Mine is a 440b, the tank is in the frame rails under the winch. If I remember right there's 4 bolts holding it in. You may have to take the plate off the back (under the arch) to get the tank out, or I guess you could break it at the center pin, not really sure, I've never had to take the tank out of mine.

Andy


----------



## 056 kid (Oct 17, 2009)

What are you gonna do with it once you get it out?

i think a sturdy brush, some solvent, and a dosconnected fuel line would be easier than removing the whole shibang...


----------



## fmaglin (Oct 17, 2009)

056 kid said:


> What are you gonna do with it once you get it out?
> 
> i think a sturdy brush, some solvent, and a dosconnected fuel line would be easier than removing the whole shibang...
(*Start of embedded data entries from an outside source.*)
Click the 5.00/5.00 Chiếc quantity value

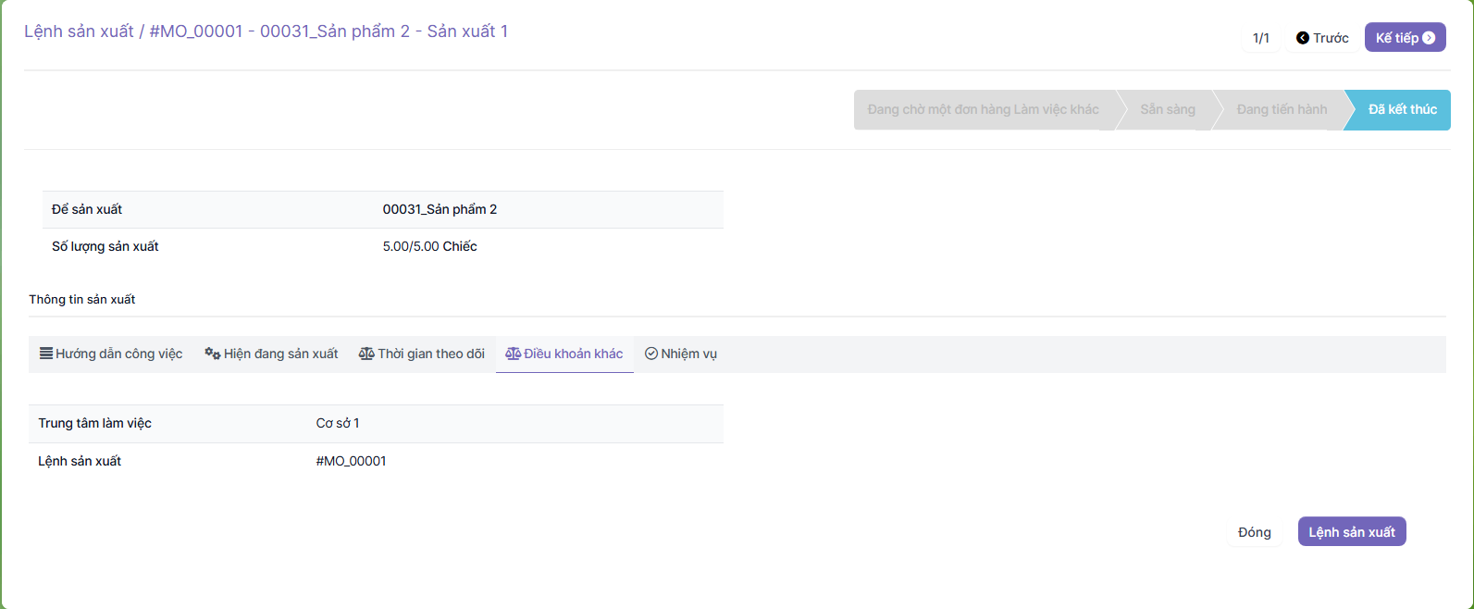click(x=429, y=246)
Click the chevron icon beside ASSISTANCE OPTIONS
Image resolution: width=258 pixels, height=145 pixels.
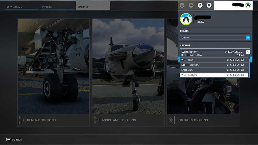pos(96,120)
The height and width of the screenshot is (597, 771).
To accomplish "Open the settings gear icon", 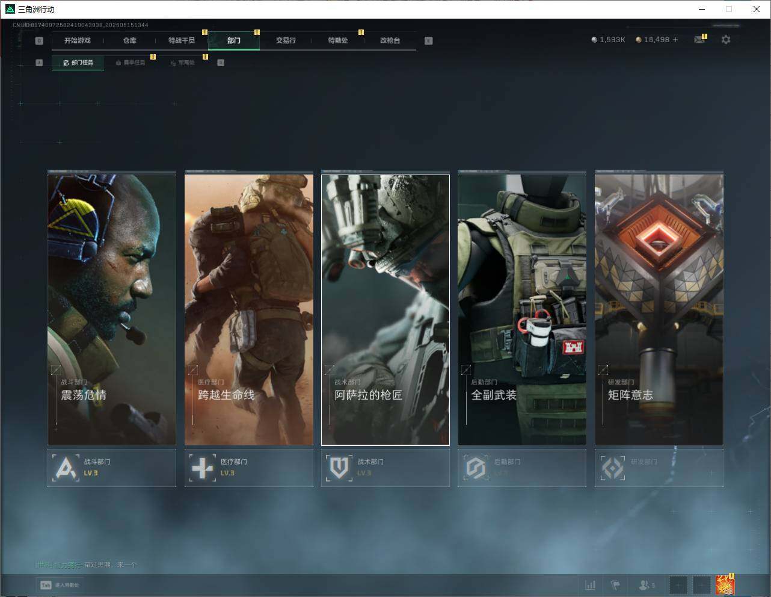I will click(726, 40).
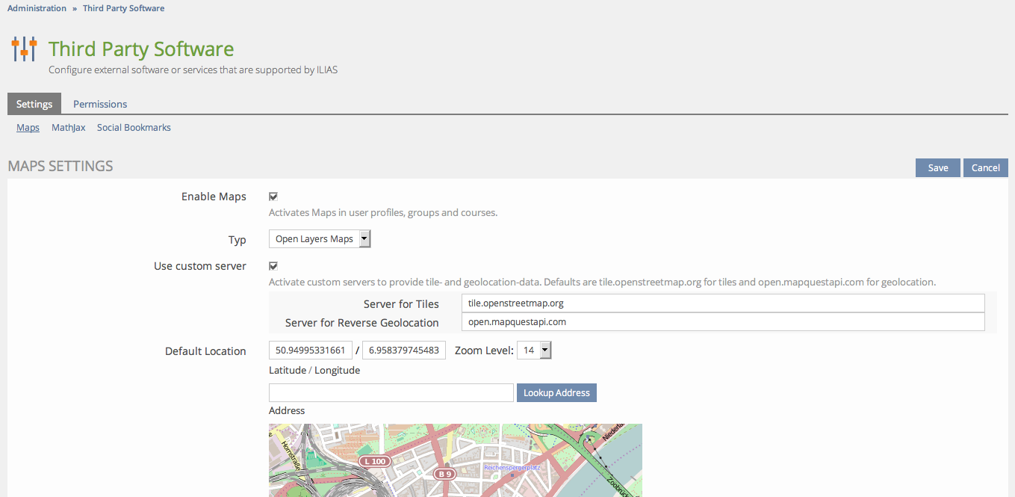Open the MathJax sub-tab
Viewport: 1015px width, 497px height.
tap(68, 128)
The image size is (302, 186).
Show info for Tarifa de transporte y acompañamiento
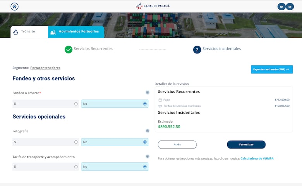[148, 157]

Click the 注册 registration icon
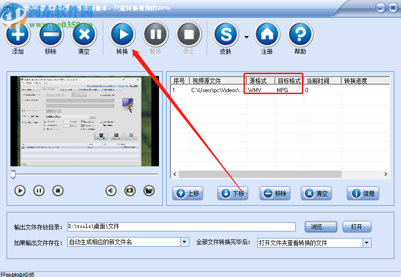point(267,34)
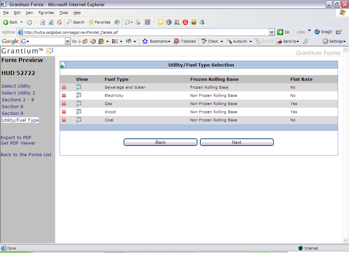Open the Favorites menu in menu bar
Screen dimensions: 349x253
point(46,13)
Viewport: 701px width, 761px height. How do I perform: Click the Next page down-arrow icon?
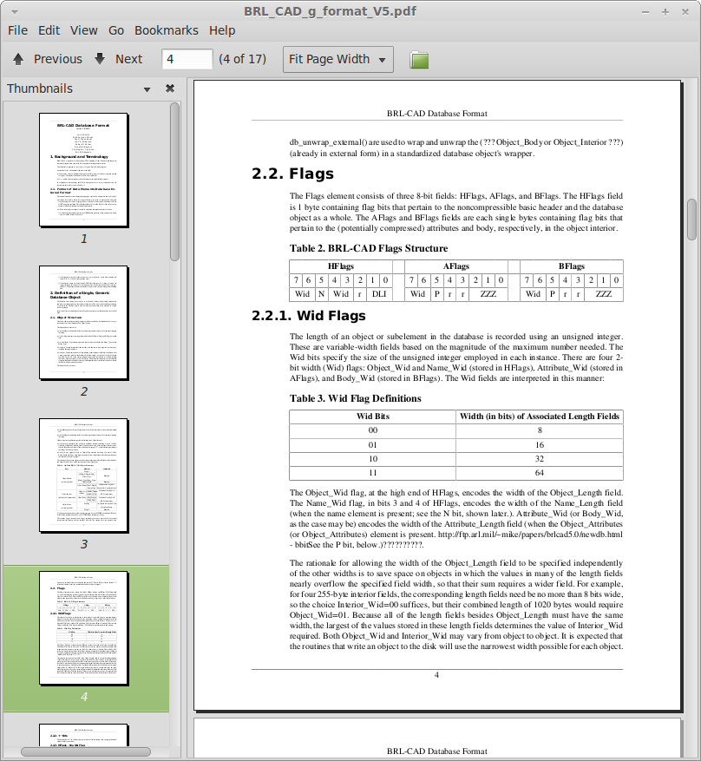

Actually, that's a good point. I have had this problem in the past, not on a 440, but on an old JD skid steer loader. What I did was use a mild solution of muratic acid to dissolve the rust and scale. Keep in mind that I am not recommending this method. Back when I did this there were not all of the EPA regulations that we have now and if I recollect, I neutralized the acid after I drained it out of the tank. This method also runs the risk of rust reforming after the acid has oxidized the inside of the tank. The procedure did take care of my problem though, and without having to remove the fuel tank.


----------